Often though with low input false positives is the big problem not false negatives.

I would say by the look of things the initial model had a gender bias in the dataset.
Have a play with the above in a venv as being able to see what is going on might give you some feedback its ‘Hey Marvin’.
See how you go as I feel many training methods are pretty flakey and there are much better methods.

[EDIT] whoops posted the wrong file but yeah give the updated a go not previous :slight_smile:

The simple python script runs tflite KWS model and it captures the KW on hit and to be honest with privacy as long as its opt in rather than opt out like big data why KW is not captured and shared is a confusion.

https://imgur.com/a/fTSA1Tn

I had no idea about this particular open dataset, and I did some thorough searching at one point for such a thing. Sad if the quality is as low as you say it is, though. Silences in files…one of the reasons I stop using precise-collect.

If you read the names and backers:- Mark Mazumder Harvard University, Yiping Kang University of Michigan, Juan Ciro Factored/MLCommons, Keith Achorn Intel, Daniel Galvez NVIDIA, Mark Sabini Landing AI, Peter Mattson Google, David Kanter MLCommons, Greg Diamos Landing AI, Pete Warden Google, Josh Meyer Coqui and more…

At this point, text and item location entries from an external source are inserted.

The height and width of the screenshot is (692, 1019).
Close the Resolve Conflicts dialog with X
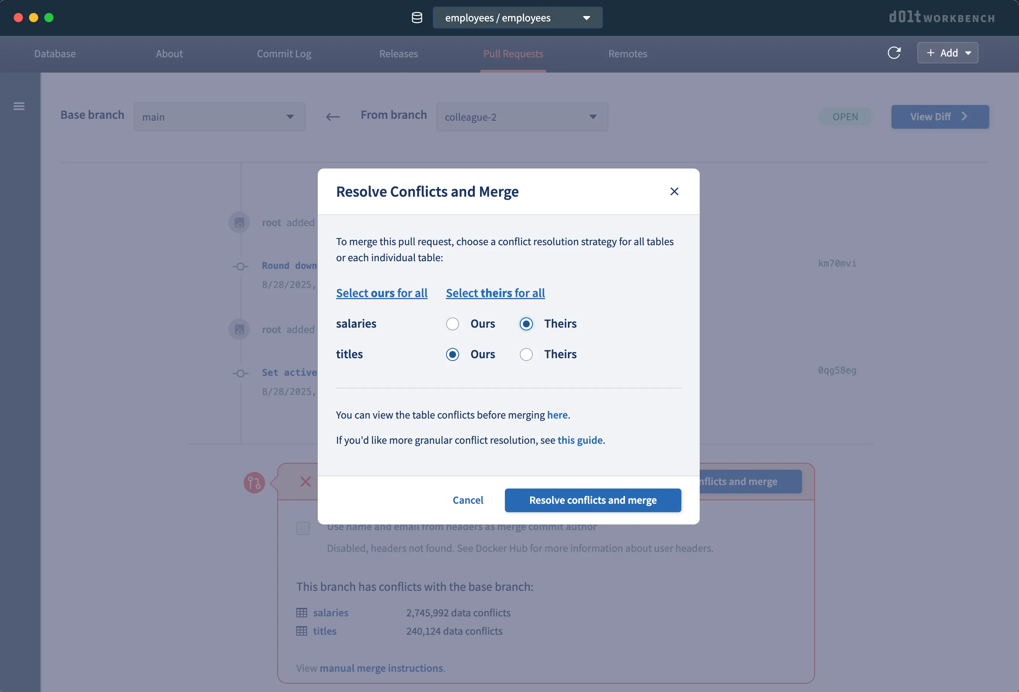point(674,192)
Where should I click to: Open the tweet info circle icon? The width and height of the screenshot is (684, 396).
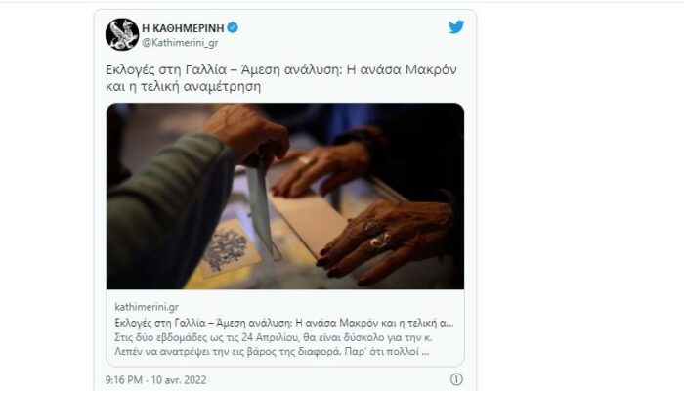(x=456, y=379)
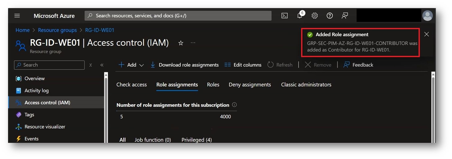
Task: Open the user account avatar
Action: (x=428, y=16)

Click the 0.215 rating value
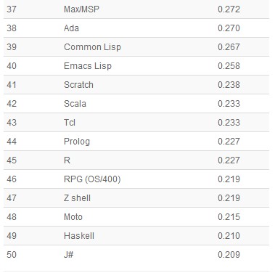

Yeah I have been a bit disappointed but its not a set in stone dataset and its a dataset of unparalleled resource that the English subset has over 38,000+ classes.
Its just the short words with some specific words that the forced aligner struggles with can contain quite a lot of bad which if you have just created a model on then you should be able to use that model as a filter and clean your dataset.

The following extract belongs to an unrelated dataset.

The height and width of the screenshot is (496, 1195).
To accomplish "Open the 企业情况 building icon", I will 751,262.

Its a hugely important initiative for KW https://datasets-benchmarks-proceedings.neurips.cc/paper/2021/file/fe131d7f5a6b38b23cc967316c13dae2-Paper-round2.pdf that has many who maybe should be involved absent…

The point of Mlcommons is to provide a singular dataset and it needs the opensource community to join as the size of the herd is important and a little by many can produce massive results.

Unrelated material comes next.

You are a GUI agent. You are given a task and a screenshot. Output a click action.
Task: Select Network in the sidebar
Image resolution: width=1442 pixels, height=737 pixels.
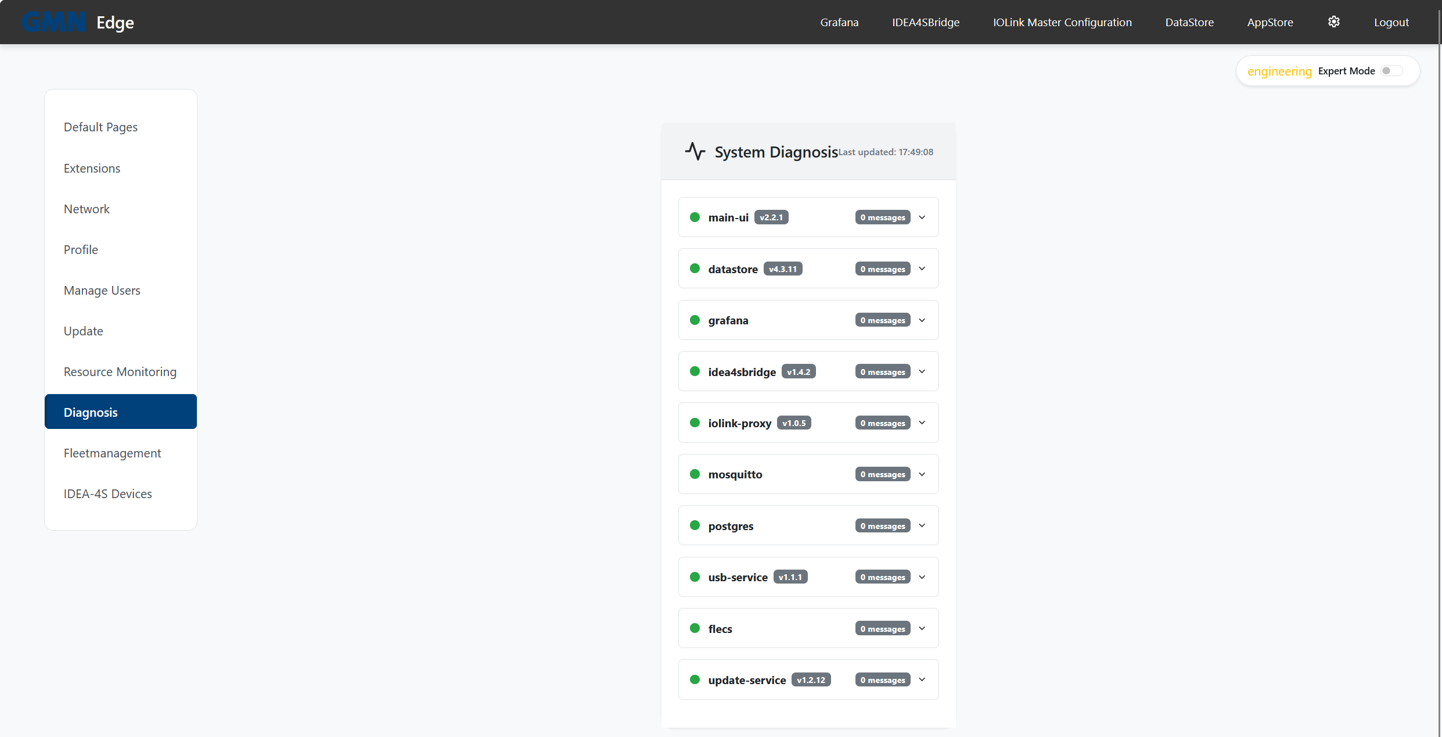[x=87, y=209]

Pitch & Pronunciation as absolutely critical as they create very different spectra as KW is just a MFCC image of a time frame representing spectra.
I did a dataset builder that has an on screen kiosk to prompt for words to create a custom dataset and uses a collection of phonetic pangrams (nonsense sentences that contain as many phones and allophones in a sentence)
GitHub - StuartIanNaylor/Dataset-builder: KWS dataset builder for Google-streaming-kws it builds great models but will only recognize those involved in the kiosk data collection.

So even though a bit flakey Mlcommons is invaluable to me because of the wealth of words and if its to be the base or just to supplement a custom model there is no other resource with this qty of speakers or words.

It does need involvement and all these fragmented half hearted attempts just need to be relegated to the dust of time.
The Google command set is a benchmark dataset and if by design or not does contain much bad and I thought Mlcommons would be better and many of the longer words are but lacking in qty.
Its not that bad but with the big hitters involved I did think it would be better.